### Problem description
Leave out every picture, and output exactly the lines from the line containing "You are a GUI" through the last line of the data.

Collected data
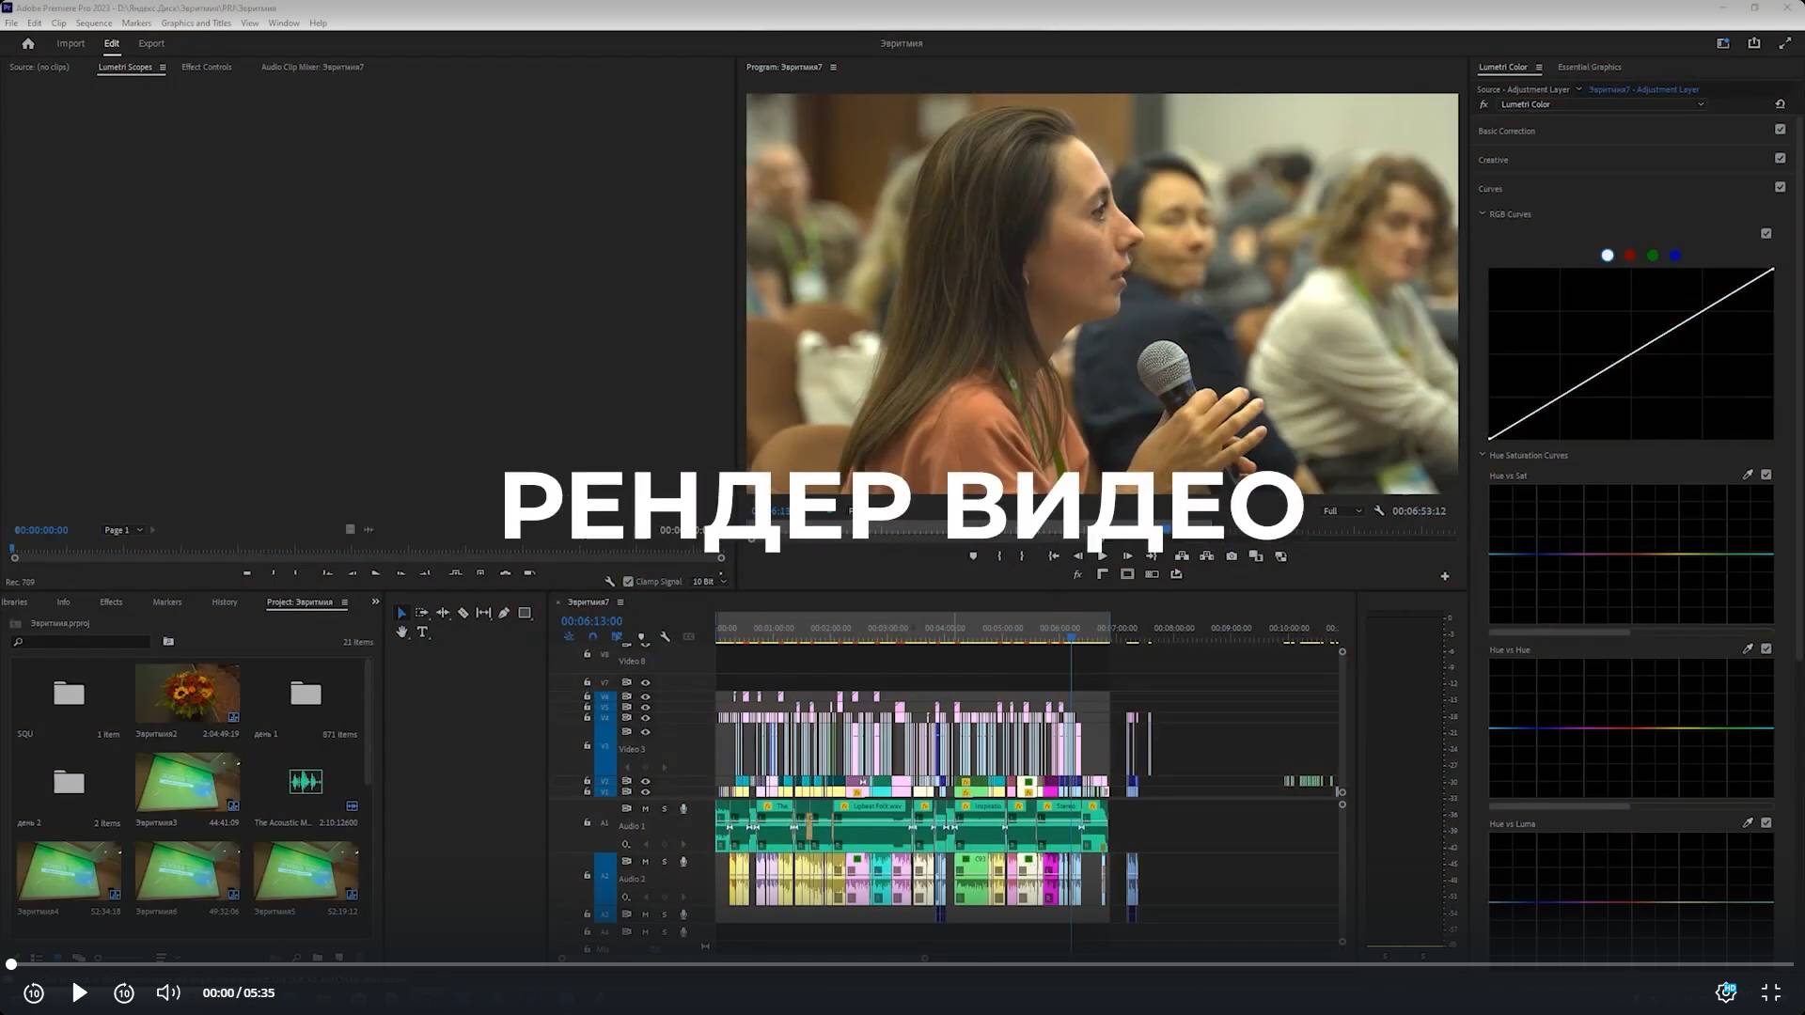Toggle timeline snapping magnet icon
Viewport: 1805px width, 1015px height.
(x=592, y=637)
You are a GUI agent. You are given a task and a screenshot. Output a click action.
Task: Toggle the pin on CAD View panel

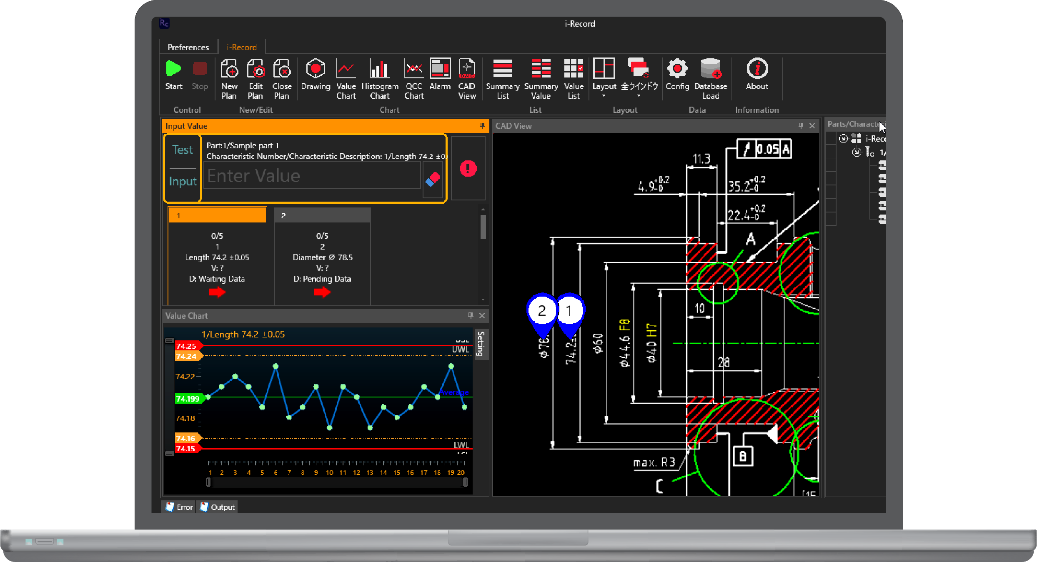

### Solution for this problem
You are a GUI agent. You are given a task and a screenshot. Output a click action.
Task: Toggle the pin on CAD View panel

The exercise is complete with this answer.